SCM改革はなにより戦略構築の明確化から 業務改善の前に検討すべき5つの要素:新時代のサプライチェーンマネジメント戦略(2)(3/4 ページ)
さまざまな企業課題に対応すべく、サプライチェーンマネジメント(SCM)のカバー領域や求められる機能も変化している。本連載では、経営の意思を反映したSCMを実現する大方針たる「SCM戦略」と、それを企画/推進する「SCM戦略組織」、これらを支える「SCM人材」の要件とその育成の在り方を提案する。
(2)パートナー戦略
「パートナー戦略」を一言でいえば、「どのような場合自社で製造し、どのような場合は外注に任せるのか」の大方針を明らかにすることだ。具体的には、自社工場で製造ノウハウを蓄積しつつ生産を続けるのか、それとも極力自社資産としての生産拠点を持たず、積極的に委託生産に切り替えていくのかを、製品ライフサイクルとの関係性と共に整理する(図4)。
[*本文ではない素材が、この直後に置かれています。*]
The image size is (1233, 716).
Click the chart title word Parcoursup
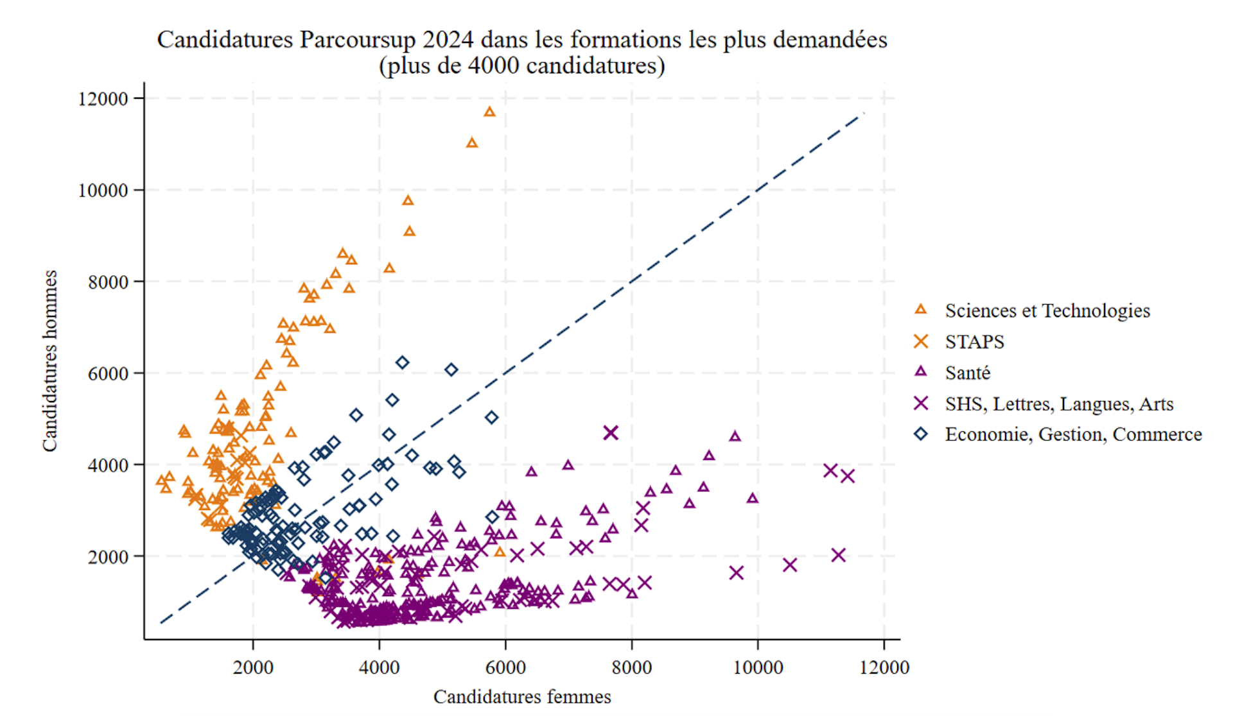coord(358,40)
これにより、サプライチェーンのどこからどこまでを自社が担い、どこから他社に委ねていくのかが明確になり、中長期的なサプライチェーンの在り方を検討していく上での「議論の土台」を固めることができる。但し、本戦略は技術部門や調達部門の所掌範囲と重なる部分が大きいため、これらの部署と調整の上で具体化しておくことが望ましい。
(3)サービスレベル
「サービスレベル」とは、顧客の出荷要求にどれだけの確率で対応できるようにするかを数値目標化したものだ。一般に、顧客の納期要求は供給側の事情とはお構いなしだ。それでも顧客が発注から納入までどの程度の期間を期待するのか、自社の販売計画に対しどの程度の上振れが生じそうかを予測し、適切に在庫を構えておくことができれば、納期順守率は高まり顧客満足度を高めることができる(逆に、顧客満足を一切無視すれば在庫は不要である)。
一方、顧客の要求に100%対応しようとすれば、在庫は限りなく大きくなってしまい、資産効率が大きく悪化する。また、経営管理上の棚卸在庫は少ないほど望ましいため、財務部門は在庫過多に陥りがちなSCMの現場に対し、極端な在庫のスリム化を要求する傾向にある。
そこで、「サービスレベル」という数値目標(本来顧客ごとに異なるが、ここでは事業全体の標準としての目標水準を指す)を定義することで、顧客満足と、財務管理上望ましい(許容できる)在庫水準のバランスを、このサービスレベル調整を通じて合意〜コントロールすることができる。